October 28, 2006

Advice, part 6: Visit

Before we delve into the deep and murky recesses of my brain and the advice the spews forth from such a messed up place, allow me to throw in a follow up comment from Calencoriel regarding last week's monologue about dealing:
Happiness is always a by-product. It is probably a matter of temperament, and for anything I know it may be glandular. But it is not something that can be demanded from life, and if you are not happy you had better stop worrying about it and see what treasures you can pluck from your own brand of unhappiness.
- Robertson Davies
That's about right. Be happy and, amazingly, you'll end up being happy.

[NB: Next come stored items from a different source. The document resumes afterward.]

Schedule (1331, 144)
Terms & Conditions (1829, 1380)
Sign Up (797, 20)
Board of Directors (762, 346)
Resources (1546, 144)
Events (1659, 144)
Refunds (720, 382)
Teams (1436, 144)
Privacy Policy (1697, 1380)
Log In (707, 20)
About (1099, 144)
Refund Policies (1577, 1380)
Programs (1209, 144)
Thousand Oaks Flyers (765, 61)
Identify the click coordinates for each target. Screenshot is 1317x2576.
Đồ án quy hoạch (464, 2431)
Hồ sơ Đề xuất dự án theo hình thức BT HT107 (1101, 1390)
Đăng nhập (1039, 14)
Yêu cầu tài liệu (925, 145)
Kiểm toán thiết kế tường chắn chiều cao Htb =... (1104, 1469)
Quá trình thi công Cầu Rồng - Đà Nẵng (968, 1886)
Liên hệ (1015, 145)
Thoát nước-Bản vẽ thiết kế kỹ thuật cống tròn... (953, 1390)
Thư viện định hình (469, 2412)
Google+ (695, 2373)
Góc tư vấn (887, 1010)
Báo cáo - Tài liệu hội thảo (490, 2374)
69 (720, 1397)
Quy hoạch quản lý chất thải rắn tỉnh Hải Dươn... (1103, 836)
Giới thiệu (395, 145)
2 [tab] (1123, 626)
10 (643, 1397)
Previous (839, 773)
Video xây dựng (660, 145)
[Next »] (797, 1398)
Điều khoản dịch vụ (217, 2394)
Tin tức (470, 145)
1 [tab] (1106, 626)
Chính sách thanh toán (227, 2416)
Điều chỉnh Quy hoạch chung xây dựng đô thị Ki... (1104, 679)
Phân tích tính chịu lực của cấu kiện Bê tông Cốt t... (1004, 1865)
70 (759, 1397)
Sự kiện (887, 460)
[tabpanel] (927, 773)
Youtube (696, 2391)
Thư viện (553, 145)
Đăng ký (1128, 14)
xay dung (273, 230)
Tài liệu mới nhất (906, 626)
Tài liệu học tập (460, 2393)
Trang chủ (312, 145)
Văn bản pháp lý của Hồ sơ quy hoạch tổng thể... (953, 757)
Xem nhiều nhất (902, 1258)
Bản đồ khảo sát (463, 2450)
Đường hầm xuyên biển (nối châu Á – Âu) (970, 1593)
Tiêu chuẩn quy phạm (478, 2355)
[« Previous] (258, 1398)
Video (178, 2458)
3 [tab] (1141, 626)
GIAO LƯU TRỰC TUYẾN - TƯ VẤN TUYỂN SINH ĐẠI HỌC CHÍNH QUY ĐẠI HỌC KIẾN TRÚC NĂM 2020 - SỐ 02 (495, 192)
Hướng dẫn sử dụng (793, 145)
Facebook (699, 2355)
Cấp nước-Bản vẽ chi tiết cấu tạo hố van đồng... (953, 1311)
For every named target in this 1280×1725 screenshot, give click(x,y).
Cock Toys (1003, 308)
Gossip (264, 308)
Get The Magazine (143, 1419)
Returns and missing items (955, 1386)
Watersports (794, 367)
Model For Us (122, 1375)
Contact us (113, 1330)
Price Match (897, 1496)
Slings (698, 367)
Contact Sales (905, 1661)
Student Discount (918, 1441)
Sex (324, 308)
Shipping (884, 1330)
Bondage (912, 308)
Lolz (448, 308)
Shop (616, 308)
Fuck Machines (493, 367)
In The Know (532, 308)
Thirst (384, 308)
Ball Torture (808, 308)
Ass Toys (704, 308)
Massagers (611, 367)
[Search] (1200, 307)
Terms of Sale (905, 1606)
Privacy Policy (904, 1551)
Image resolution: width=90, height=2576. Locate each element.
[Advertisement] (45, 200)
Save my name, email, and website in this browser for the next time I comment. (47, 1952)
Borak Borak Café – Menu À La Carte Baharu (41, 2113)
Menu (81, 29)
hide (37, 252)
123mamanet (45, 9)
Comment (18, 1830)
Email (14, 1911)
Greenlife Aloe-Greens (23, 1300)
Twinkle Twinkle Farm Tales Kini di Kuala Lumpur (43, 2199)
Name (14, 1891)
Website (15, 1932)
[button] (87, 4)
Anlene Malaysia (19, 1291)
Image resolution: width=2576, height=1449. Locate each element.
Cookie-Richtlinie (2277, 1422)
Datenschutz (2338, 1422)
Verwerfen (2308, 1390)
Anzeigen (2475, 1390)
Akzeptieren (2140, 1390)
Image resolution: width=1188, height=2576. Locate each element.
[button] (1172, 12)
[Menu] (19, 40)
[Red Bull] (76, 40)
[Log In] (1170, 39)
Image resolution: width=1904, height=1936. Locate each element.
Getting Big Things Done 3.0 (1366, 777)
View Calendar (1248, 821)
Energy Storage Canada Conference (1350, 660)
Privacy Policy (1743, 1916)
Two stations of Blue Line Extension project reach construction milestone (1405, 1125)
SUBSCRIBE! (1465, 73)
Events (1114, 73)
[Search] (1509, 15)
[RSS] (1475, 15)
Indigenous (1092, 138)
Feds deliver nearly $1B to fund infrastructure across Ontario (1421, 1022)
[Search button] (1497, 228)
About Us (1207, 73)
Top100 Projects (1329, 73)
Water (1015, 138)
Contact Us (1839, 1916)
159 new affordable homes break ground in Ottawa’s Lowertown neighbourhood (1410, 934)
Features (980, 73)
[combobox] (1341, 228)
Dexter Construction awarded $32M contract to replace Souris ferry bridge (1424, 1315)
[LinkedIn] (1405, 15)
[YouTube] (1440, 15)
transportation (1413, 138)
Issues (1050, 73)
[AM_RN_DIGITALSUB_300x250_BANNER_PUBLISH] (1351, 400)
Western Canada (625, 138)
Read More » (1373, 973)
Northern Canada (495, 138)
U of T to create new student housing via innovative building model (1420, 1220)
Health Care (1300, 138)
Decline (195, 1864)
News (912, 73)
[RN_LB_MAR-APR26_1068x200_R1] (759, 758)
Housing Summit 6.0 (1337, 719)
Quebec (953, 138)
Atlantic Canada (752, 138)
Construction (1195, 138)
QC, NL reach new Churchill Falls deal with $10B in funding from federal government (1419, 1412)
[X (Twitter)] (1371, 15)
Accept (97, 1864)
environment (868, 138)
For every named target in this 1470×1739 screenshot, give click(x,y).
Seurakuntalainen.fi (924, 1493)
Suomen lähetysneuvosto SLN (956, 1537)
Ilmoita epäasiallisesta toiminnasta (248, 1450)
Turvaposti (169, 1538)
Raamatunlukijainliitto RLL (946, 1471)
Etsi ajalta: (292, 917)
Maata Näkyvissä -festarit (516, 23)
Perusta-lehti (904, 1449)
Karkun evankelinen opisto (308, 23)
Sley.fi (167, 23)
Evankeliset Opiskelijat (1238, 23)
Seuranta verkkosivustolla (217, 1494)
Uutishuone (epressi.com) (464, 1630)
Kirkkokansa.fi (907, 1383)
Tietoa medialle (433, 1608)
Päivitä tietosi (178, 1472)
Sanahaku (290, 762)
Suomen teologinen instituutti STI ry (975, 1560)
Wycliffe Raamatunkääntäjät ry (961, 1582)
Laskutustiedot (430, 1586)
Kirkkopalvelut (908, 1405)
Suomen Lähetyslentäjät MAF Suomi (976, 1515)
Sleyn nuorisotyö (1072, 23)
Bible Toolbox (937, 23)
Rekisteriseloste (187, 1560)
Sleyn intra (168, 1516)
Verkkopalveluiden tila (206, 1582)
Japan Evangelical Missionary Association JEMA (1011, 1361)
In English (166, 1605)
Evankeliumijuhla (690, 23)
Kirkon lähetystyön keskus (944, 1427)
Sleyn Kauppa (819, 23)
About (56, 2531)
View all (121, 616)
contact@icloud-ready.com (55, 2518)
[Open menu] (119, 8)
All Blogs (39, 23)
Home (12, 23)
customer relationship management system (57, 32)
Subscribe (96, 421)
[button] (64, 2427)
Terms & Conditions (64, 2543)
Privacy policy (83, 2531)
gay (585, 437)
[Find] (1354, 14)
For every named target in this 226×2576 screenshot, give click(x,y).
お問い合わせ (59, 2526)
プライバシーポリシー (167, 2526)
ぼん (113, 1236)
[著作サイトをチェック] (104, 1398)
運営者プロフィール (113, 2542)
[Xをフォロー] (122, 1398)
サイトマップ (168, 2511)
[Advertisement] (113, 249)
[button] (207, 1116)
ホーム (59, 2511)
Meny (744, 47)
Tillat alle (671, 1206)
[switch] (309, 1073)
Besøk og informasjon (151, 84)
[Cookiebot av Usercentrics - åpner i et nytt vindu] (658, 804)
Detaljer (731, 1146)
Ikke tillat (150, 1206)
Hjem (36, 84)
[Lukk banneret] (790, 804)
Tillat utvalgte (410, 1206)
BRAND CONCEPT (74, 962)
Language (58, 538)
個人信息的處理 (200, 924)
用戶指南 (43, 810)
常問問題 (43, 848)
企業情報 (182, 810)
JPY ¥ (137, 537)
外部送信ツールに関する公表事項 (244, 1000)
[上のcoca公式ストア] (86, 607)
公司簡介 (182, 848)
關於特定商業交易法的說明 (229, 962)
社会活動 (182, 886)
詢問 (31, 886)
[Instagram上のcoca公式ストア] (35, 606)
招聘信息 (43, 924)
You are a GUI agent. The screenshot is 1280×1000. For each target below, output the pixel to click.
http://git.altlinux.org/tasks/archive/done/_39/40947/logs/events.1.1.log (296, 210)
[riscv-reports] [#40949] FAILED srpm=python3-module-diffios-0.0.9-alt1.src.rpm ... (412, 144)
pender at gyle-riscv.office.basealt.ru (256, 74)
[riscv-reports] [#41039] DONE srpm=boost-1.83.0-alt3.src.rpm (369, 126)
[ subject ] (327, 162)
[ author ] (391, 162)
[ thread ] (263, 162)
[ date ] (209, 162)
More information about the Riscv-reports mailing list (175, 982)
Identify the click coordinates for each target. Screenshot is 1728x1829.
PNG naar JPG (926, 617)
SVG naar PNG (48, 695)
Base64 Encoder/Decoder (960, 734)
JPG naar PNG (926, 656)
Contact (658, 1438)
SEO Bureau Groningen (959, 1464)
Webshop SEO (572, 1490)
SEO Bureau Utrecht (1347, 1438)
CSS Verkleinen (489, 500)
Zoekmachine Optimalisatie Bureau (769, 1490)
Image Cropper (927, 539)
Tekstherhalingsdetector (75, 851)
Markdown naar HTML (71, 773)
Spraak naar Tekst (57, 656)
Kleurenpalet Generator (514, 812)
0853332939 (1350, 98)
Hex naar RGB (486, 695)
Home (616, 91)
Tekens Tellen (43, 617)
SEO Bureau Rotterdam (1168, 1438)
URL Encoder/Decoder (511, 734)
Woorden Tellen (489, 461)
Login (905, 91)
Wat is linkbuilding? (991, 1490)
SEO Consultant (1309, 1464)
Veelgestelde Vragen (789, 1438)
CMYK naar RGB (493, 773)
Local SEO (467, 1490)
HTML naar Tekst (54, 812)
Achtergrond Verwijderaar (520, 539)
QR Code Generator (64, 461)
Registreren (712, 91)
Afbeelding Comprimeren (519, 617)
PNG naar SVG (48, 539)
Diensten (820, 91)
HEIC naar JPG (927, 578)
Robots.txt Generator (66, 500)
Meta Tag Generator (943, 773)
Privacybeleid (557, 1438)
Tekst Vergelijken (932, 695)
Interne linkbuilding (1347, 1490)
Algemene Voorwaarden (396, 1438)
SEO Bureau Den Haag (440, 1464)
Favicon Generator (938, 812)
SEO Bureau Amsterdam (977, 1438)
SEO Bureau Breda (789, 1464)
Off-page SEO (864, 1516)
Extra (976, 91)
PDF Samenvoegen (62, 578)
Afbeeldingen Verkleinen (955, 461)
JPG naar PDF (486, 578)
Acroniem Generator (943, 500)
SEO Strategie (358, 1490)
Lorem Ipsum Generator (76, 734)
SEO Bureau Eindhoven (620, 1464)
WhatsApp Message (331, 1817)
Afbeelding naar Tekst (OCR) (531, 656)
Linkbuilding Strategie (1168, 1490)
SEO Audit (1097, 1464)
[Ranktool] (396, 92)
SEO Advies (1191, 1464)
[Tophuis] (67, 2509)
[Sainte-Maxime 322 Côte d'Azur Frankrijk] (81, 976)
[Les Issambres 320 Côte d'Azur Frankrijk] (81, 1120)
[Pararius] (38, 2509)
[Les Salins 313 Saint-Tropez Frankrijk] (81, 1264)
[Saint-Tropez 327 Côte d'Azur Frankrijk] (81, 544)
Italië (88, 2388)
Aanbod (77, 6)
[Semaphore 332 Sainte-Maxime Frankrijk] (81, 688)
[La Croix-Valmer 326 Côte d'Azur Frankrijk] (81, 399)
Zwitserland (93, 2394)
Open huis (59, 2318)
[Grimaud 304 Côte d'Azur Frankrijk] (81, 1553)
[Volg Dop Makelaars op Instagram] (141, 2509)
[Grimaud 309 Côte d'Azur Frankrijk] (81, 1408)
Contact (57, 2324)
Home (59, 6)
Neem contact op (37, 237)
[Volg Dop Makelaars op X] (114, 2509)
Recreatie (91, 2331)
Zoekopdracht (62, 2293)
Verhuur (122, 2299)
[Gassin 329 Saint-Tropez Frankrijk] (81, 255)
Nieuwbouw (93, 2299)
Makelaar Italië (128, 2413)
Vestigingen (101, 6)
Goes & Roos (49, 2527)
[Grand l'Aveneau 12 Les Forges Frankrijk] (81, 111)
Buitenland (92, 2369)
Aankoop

Now, ever onward, upward, and inward...or rather northward, southward, and up.

Visit


I miss my grandfather, the one on my father's side.

He was a very simple country man, a man who never made it into rather than through high school. He wasn't politically correct in any fashion of the word - calling buckeyes by a very different nickname and kept one in his pocket most of the time. He created some of the most beautiful wood worked pieces that I've seen - gorgeous halltrees, wonderful baby cribs, plant stands, and lots more - some of which I have in my house now. And by the end of his life, he couldn't recognize us and spent his last years in a nursing home, dying of Parkinson's disease.

And I don't know nearly enough about him. I don't know all of the jobs that he did growing up. I don't know how he met my grandmother or how he felt when he bought the bigger, more expensive house next door and moved his family one house over on Ekin Avenue in my hometown. I don't know how he left the farm and headed inot the city or what his wedding was like, and I don't have nearly enough things around me that make me think of him.

Most importantly, what I didn't know is that I would care about these things when I grew up.

Take some time. Visit with the old folks who seem so crabby and dated to you. If you've got the opportunity and time, come up with a half dozen questions and record the answers.

The old folks will thank you for taking time to visit with them; it'll make those boring holidays a little more tolerable because the old folks won't be hassling you nearly so much; and somebody will thank you in a number of years from now.

Soemtimes it's tough to have enough foresight to think about what you'll want later in your life but that you'll have to get now, but I promise you that many of you will regret later the time that you haven't spent now.